Task goal
Where a line in the records below includes "теплохода", pull that line out.

━━ Extracted records

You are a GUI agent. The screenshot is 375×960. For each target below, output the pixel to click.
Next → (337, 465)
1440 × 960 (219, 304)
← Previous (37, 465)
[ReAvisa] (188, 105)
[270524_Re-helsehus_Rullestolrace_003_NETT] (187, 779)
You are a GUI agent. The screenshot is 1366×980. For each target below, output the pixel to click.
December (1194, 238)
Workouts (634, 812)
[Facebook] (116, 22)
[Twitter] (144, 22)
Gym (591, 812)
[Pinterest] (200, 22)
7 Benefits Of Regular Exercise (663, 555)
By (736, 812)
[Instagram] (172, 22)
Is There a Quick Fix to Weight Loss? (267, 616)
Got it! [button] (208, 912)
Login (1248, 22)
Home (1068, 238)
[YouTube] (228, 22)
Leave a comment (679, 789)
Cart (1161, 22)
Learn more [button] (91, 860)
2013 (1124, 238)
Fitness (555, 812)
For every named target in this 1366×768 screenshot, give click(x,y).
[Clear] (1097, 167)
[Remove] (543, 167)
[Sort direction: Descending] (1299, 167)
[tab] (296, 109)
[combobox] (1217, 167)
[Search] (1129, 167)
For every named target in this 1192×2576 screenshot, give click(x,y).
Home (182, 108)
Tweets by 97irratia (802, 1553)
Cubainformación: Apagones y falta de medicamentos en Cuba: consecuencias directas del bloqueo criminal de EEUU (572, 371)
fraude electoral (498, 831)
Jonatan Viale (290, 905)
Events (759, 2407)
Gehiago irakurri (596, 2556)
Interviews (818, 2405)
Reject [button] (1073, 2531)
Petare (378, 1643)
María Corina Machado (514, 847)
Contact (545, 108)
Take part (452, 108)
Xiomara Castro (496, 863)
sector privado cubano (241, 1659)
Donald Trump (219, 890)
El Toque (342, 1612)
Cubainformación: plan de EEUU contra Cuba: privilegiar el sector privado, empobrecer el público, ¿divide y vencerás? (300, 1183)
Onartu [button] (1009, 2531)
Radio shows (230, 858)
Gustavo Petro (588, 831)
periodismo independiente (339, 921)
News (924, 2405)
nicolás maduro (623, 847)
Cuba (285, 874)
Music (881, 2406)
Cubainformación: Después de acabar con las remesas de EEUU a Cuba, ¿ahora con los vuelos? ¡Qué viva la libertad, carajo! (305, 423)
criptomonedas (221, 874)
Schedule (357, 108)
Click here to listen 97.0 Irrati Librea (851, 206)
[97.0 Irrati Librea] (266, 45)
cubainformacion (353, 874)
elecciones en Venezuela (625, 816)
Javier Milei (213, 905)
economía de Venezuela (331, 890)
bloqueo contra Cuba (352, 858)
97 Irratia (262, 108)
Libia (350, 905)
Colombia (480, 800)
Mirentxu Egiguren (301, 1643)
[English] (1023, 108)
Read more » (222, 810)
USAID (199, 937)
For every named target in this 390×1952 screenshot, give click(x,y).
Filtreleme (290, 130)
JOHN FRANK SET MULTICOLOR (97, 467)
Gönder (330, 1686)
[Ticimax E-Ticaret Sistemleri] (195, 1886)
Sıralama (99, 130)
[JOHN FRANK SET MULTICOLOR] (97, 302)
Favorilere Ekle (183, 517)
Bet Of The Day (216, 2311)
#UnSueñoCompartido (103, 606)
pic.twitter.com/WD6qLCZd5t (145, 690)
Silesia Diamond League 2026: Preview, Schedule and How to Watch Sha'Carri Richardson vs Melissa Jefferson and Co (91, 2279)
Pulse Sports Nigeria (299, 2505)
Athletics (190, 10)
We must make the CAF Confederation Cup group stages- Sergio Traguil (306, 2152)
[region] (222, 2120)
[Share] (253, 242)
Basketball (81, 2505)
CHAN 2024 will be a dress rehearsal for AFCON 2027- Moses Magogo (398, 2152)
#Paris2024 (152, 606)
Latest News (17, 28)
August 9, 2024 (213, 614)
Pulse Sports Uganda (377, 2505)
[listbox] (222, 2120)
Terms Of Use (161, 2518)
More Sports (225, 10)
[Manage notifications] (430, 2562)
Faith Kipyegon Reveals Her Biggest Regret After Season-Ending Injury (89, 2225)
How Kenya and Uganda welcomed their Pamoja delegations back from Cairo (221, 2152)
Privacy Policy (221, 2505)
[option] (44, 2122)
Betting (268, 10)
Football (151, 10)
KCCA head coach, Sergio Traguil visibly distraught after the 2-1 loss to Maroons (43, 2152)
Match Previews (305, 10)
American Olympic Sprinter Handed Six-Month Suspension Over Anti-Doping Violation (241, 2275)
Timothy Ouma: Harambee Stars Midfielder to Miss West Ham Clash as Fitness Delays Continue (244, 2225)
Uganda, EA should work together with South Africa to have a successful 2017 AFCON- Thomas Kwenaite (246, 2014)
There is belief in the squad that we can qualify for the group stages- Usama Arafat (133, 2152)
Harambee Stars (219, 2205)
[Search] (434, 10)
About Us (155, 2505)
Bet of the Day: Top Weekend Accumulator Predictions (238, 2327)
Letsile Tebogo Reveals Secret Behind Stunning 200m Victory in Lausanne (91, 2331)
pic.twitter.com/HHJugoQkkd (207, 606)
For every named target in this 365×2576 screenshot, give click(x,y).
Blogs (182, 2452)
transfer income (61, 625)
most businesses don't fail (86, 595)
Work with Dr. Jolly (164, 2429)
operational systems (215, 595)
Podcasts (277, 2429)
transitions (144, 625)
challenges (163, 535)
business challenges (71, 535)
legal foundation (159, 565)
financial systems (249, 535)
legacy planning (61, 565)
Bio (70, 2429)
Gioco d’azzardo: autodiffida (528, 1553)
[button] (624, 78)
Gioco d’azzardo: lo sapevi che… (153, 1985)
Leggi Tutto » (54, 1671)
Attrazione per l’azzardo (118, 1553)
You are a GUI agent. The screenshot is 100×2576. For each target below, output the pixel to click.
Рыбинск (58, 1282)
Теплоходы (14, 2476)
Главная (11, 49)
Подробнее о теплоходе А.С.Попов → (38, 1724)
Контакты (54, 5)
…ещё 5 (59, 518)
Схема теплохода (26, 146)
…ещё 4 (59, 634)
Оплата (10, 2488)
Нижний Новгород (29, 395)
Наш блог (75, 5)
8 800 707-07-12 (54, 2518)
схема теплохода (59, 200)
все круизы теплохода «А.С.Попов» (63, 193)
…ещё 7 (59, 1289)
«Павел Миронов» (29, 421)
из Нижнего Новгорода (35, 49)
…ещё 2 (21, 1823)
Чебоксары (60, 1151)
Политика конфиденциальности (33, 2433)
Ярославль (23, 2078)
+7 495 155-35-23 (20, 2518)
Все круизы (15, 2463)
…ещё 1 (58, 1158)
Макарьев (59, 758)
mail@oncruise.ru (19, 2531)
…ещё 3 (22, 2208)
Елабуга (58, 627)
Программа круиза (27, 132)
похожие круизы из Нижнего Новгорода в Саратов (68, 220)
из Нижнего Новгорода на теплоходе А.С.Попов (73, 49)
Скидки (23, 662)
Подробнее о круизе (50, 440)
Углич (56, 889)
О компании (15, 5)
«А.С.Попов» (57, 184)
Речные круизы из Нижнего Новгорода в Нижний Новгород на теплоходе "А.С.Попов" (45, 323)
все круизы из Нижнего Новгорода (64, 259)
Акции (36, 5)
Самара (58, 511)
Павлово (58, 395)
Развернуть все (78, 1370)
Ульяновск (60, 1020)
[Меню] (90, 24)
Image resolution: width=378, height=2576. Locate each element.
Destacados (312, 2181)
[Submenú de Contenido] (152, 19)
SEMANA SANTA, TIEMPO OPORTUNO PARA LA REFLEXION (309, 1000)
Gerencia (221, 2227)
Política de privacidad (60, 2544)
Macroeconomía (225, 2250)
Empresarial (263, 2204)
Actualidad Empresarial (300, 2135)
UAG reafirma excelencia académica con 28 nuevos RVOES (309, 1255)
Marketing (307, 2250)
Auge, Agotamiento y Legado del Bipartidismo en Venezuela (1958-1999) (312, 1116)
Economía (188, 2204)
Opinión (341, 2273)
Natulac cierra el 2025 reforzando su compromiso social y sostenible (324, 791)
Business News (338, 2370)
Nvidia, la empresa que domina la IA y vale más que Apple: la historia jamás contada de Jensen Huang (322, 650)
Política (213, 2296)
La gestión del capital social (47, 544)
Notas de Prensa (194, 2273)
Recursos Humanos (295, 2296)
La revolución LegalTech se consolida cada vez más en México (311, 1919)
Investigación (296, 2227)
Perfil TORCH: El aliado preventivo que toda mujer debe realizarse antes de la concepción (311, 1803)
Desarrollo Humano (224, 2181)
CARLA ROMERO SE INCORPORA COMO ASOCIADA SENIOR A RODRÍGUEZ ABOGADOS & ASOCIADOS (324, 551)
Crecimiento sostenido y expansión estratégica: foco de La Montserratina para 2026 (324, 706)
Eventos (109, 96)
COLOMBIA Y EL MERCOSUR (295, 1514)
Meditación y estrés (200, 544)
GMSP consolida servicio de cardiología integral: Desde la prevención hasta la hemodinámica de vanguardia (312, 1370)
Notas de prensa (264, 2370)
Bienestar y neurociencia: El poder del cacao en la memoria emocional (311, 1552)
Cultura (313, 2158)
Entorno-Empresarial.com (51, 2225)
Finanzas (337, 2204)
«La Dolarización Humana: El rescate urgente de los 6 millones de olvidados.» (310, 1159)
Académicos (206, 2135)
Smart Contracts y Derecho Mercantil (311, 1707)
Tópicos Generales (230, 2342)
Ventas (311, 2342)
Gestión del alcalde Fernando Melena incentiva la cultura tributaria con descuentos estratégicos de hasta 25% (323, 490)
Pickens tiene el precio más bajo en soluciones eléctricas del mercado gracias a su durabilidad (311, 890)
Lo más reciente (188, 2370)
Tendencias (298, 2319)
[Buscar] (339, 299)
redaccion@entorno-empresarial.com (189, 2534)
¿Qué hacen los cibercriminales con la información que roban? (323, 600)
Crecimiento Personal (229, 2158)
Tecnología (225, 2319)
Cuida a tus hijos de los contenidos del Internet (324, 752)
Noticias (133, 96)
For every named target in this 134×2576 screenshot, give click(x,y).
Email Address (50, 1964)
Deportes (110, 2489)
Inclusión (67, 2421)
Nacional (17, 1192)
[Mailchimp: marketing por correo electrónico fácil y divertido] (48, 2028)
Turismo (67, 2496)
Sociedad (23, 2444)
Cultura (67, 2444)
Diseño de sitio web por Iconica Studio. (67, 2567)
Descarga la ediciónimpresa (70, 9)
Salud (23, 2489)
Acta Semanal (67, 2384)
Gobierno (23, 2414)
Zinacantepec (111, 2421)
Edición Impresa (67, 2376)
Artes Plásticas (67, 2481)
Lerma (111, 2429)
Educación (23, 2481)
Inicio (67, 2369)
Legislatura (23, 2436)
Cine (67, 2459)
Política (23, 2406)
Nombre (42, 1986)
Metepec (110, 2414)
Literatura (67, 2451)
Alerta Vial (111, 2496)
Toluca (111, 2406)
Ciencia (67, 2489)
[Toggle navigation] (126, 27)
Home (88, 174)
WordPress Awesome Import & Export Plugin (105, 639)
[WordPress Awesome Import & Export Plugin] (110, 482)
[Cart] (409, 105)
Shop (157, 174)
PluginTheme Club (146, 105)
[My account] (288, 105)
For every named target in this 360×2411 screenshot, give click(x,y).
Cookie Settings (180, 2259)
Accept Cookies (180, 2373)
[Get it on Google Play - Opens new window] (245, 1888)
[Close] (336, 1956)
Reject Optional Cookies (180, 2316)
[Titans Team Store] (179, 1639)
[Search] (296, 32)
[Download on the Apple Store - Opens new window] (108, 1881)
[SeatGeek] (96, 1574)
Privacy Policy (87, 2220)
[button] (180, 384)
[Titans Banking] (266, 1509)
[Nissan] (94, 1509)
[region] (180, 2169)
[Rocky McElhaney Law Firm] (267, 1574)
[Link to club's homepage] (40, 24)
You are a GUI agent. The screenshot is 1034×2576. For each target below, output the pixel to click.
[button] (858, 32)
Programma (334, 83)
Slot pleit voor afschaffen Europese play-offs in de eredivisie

━━━━

Problem solution
Схема теплохода (26, 146)
схема теплохода (59, 200)
все круизы теплохода «А.С.Попов» (63, 193)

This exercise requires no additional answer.